Saturday 17 December 2016

HBase vs Cassandra: A pointless comparison?


It's easy to find articles comparing HBase and Cassandra and offering an opinion on which is better.  There is, not surprisingly, no widespread agreement on this. Let me declare my bias/history up front: I've had extensive experience with Cassandra and some experience with HBase.  Most recently, I have been architecting a system that will likely use HBase, but I suppose could use Cassandra as well.

I won't make you wait until the end of this blog post to get my take on which is better.  However, you may not like my conclusion: it really depends on many things, especially on your existing architecture standards and whether you are running one of the major Hadoop distros (such as Cloudera or Hortonworks).

In short, if you are integrating with an existing Hadoop distribution, you probably want to use HBase, given that it is part of Hadoop. If you are not yet convinced of Hadoop's value, and want to experiment with Bigtable-like databases and perhaps distributed frameworks like spark, you may wish to consider Cassandra instead, because it is still (in my opinion), somewhat easier to get up and running, if you haven't already installed Hadoop. You can run Hadoop on top of Cassandra if you want -- however, you should probably look at buying DataStax Enterprise for this.  This may not be an option if you are a startup fueled by open source, however DataStax at one point did have a special program for startups, which could make DataStax Enterprise a viable alternative.

Another consideration is the skill set of your developers.  Cassandra is a bit easier for some developers to wrap their minds around because of CQL, an SQL-like language for queries and updates (DML) that is now a standard part of it.  CQL also has basic support for collections (lists and sets) which can be useful, as Redis has shown. I have been surprised by the difference that CQL makes to some people.  It definitely shortens the learning curve. Personally, I find the HBase put/get java api to be quite adequate and to be fair, it is possible to to get SQL-like queries for HBase using Phoenix, Impala or Hive, although Hive queries are not quite real time (which may be fine, depending on your application). For some, Cassandra will have a slight edge here because CQL comes with a default Cassandra install.

Neither Cassandra nor HBase has ACID (Atomicity, Consistency, Isolation and Durability) transactions, which is a deal breaker for many developers and architects. Both have some form of row-level atomicity and isolation, which is sometimes enough, because one tends to de-normalize heavily when using them, and often updates that would be spread over multiple tables in a relational database are written to a single row in Cassandra and HBase. Cassandra has something called "light weight" transactions, which also appear to be on the way for HBase.  These haven't been all that useful to me personally, but others may differ. There are various techniques to simulate atomic transactions that span multiple rows, should you need to do so, although I'm not aware of how you would handle isolation in this case.

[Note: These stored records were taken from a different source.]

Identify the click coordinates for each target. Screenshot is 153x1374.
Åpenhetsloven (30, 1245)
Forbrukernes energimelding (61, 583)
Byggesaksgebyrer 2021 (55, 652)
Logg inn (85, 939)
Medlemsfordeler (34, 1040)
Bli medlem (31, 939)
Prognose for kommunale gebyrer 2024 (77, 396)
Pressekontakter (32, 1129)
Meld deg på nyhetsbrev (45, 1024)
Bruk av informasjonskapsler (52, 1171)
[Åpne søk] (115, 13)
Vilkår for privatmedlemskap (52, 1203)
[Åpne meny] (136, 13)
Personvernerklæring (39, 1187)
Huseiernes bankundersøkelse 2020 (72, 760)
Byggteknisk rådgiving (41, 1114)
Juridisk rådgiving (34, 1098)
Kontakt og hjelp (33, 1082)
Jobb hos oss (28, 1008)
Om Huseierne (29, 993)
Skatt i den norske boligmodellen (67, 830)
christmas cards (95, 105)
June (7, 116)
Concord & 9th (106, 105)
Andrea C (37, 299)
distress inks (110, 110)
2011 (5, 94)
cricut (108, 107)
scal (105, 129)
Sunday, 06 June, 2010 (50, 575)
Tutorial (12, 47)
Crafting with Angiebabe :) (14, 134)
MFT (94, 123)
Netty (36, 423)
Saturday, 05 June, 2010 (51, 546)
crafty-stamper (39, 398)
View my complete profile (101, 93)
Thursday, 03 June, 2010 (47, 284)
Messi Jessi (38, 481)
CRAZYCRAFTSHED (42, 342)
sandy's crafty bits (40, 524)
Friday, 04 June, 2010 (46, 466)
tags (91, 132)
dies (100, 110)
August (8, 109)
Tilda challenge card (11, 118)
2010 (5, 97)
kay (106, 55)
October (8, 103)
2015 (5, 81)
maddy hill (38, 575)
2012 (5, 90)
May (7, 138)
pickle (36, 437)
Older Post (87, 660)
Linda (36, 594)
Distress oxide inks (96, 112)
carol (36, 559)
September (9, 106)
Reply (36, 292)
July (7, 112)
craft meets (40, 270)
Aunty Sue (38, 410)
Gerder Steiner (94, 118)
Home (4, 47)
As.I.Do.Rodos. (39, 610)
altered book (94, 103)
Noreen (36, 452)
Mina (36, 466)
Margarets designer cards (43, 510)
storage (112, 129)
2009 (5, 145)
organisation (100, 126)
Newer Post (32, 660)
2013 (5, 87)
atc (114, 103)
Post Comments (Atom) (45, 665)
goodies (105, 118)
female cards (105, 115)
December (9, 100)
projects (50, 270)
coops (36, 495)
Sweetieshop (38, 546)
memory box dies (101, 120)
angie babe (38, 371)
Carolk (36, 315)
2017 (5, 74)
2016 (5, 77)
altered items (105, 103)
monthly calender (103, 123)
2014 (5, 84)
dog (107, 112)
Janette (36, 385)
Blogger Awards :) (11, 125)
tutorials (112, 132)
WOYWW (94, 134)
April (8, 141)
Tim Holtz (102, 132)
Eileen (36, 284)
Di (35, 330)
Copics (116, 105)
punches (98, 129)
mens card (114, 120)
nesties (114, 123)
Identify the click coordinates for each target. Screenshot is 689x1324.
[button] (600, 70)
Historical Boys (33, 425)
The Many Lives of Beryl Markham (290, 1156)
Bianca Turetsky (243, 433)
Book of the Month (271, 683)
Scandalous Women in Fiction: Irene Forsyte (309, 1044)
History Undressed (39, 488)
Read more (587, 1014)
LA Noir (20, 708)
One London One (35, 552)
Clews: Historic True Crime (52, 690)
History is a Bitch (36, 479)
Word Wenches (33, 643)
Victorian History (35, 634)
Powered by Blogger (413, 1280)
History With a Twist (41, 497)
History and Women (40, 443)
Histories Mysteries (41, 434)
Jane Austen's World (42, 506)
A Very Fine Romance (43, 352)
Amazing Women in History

Both Cassandra and HBase are "closer to the metal" than relational databases. One absolutely needs to work backwards from the desired queries in order to design a proper data model (and knowledge of how they store data in memory and on disk can be extremely helpful). Adding a new query may force you to change your data model or at very least, add a new "table" to which you will need to duplicate the data that you are already writing elsewhere.  As a result, good, layered design of your code is quite necessary. You will also need to consider the layout of your data on disk and/or how often your data gets flushed to disk.  It is often very useful to add more nodes to ensure that your important data stays in memory until it is no longer frequently accessed.  Reading data and then immediately updating is frowned upon (especially in Cassandra), so sometimes you need to work around this need.

To some extent, both Cassandra and HBase are data stores that try to maximize horizontal scalability, concurrency and reliability (through enabling redundant servers which have redundant copies of data).  Relational database features (such as joins and ACID transactions) that make either of these things hard are generally missing or their use is discouraged. Quite often, your need for these things will be the determining factor of whether you choose Cassandra or HBase as opposed to deciding to use a relational database such as MySQL, PostgreSQL, Oracle, MSSQL, etc. I would argue that the results of this choice will probably have more impact than the choice between Cassandra or HBase.